Martin Luther King Jr.’s Impact On Native Americans Can’t Be Overstated

Martin Luther King Jr.’s Impact On Native Americans Can’t Be Overstated

As we celebrate Martin Luther King Jr. Day, we look back people on the indelible mark left behind by the famed civil rights hero best known for his work on racial equality and ending racial segregation in the United States.

But lesser known is King’s work as a freedom fighter for Native Americans and against the U.S. government’s atrocious mistreatment of them. In his 1963 book, “Why We Can't Wait,” which examines the historic injustices toward Native people, King wrote:

“Our nation was born in genocide when it embraced the doctrine that the original American, the Indian, was an inferior race. Even before there were large numbers of Negroes on our shores, the scar of racial hatred had already disfigured colonial society. From the sixteenth century forward, blood flowed in battles of racial supremacy. We are perhaps the only nation which tried as a matter of national policy to wipe out its Indigenous population. Moreover, we elevated that tragic experience into a noble crusade. Indeed, even today we have not permitted ourselves to reject or feel remorse for this shameful episode. Our literature, our films, our drama, our folklore all exalt it.”
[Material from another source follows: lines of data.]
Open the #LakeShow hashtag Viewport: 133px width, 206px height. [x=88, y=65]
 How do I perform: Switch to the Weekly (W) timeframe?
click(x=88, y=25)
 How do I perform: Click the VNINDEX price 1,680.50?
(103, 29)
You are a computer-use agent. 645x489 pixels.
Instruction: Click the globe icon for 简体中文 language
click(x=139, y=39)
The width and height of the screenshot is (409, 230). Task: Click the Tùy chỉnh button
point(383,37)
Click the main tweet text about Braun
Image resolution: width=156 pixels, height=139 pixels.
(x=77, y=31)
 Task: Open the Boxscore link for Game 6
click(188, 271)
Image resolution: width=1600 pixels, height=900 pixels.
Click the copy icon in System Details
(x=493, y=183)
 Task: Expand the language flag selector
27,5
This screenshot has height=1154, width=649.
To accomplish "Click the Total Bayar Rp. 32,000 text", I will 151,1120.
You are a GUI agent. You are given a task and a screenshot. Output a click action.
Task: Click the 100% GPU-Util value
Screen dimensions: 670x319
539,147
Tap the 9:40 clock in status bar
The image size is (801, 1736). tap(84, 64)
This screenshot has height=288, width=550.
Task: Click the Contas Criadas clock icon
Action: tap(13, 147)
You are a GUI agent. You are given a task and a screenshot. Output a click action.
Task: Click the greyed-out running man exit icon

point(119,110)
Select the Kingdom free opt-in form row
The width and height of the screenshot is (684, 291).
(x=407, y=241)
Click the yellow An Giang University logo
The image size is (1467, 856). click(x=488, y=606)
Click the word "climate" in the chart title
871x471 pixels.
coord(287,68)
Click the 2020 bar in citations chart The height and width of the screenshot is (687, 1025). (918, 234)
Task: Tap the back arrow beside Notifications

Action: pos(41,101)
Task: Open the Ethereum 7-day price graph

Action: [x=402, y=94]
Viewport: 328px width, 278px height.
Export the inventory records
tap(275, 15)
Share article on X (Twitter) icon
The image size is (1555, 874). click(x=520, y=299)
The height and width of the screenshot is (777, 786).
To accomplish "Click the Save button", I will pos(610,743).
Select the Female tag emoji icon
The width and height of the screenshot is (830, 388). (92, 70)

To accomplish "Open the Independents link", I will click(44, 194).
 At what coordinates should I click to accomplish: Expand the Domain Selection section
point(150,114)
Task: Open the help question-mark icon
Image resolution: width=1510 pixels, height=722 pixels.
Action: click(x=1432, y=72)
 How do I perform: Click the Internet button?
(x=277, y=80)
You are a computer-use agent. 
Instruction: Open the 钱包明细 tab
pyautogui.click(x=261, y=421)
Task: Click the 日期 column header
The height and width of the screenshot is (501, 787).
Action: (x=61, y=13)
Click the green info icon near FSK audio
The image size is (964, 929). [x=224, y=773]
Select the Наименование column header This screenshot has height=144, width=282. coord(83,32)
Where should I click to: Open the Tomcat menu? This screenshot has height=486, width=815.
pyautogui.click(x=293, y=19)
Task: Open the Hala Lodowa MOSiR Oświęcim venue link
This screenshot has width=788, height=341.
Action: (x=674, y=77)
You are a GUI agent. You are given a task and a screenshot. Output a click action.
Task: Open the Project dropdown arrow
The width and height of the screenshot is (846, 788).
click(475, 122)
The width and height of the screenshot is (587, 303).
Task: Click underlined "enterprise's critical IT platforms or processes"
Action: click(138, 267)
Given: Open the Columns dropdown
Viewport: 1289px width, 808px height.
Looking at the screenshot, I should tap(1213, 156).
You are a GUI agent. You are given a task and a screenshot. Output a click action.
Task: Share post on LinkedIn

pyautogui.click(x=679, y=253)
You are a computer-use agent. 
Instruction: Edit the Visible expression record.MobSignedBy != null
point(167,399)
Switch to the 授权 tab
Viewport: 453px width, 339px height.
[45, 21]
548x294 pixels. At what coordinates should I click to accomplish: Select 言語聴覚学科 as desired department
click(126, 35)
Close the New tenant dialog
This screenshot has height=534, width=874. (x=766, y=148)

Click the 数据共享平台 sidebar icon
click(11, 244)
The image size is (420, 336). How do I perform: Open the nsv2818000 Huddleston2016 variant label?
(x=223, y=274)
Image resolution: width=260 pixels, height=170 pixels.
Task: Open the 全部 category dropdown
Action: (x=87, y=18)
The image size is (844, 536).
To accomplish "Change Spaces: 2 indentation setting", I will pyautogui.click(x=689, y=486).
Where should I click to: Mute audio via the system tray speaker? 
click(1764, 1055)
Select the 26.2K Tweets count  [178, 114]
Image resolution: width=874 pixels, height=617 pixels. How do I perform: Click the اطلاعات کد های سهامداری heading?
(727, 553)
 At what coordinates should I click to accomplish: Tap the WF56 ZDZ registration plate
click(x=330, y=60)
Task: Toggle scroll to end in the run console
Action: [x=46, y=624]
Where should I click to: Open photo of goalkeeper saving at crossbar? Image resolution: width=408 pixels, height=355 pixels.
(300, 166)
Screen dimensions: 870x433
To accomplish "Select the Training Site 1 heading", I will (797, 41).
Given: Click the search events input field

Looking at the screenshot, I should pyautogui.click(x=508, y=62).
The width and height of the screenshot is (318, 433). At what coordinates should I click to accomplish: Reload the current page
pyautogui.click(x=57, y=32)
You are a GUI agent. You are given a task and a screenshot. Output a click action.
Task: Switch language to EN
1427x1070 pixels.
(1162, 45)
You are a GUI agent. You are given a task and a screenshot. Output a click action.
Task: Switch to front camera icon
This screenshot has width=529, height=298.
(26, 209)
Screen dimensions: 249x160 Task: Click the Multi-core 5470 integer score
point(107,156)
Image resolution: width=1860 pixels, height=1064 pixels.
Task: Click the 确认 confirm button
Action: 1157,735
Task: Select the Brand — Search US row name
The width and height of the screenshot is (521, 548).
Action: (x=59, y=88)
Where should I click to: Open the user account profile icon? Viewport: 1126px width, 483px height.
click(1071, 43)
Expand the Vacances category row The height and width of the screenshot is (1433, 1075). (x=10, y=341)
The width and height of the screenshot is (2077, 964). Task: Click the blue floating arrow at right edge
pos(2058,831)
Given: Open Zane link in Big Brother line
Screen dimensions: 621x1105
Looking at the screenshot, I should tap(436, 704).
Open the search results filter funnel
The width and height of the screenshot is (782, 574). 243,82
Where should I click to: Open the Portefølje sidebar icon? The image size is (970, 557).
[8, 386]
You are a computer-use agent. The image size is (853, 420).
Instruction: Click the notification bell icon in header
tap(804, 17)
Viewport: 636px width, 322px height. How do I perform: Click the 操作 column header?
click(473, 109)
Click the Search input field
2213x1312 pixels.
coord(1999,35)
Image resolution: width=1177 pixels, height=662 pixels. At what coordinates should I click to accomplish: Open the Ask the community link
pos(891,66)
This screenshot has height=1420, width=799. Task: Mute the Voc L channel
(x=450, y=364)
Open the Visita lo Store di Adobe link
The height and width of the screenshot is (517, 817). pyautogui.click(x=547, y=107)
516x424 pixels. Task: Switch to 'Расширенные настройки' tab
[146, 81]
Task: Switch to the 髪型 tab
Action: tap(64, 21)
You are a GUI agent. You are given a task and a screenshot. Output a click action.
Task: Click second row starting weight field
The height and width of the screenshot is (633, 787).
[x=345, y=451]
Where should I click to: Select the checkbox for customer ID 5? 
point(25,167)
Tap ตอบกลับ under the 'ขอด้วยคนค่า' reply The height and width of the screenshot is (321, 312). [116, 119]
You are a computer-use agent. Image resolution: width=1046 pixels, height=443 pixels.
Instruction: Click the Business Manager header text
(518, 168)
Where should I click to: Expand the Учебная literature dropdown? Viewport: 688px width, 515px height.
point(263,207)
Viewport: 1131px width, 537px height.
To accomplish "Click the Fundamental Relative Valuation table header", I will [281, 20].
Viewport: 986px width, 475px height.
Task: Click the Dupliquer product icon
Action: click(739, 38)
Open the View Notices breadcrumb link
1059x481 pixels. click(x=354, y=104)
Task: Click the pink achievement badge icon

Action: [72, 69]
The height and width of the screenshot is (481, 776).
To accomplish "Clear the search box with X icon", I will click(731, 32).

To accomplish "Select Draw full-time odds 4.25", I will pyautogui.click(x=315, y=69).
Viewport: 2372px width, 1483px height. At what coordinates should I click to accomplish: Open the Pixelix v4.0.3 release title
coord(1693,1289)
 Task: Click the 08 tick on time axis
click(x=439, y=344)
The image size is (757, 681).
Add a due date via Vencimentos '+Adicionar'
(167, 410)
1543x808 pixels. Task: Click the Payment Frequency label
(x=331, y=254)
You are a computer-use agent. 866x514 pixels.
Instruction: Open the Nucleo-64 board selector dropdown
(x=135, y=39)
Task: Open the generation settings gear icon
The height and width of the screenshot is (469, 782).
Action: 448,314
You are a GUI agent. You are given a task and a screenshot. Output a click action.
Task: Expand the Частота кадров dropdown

Unfortunately, many of King’s words resonate as much today as ever before. King was, first and foremost, a champion for all of the oppressed. He understood that until there was equality for all, there was equality for nobody.

How Martin Luther King Jr. Helped Native Americans

In the late 1950s, King worked with tribal leaders of the Poarch Band of Creek Indians working to desegregate their schools in South Alabama. The tribe had reached out to King after learning of King’s desegregation campaign in Birmingham, so he willingly helped.

At the time, Native children were allowed to ride school buses to previously all-white schools, but dark-skinned Native kids from the same band were not allowed to ride the same buses. With King’s assistance, the problem was resolved and Native kids from the same band were allowed to ride on the same buses, marking a major step toward desegregation.

At the 1964 March on Washington, Native Americans showed up in full force. King’s civil rights movement had, in part, motivated the Native American rights movement of the 1960s. In fact, the Native American Rights Fund was modeled after the NAACP's Legal Defense and Education Fund.

By 1900, the Native American population in the U.S. had dwindled from tens of millions down to just 237,196, per census bureau numbers. According to King, the genocide of American Indians was “national policy.”

Today, however, the Native American population has grown to 6.9 million people (alone or in combination with another race), representing nearly 2 percent of the national population. By 2060, the U.S. American Indian and Alaska Native population is estimated to reach 10 million people, or approximately 2.4 percent of the U.S. population.

And while there’s still immeasurable work to be done, King’s influence on the Native American rights movement, and, of course, on the U.S. and the world at large, can’t be overstated.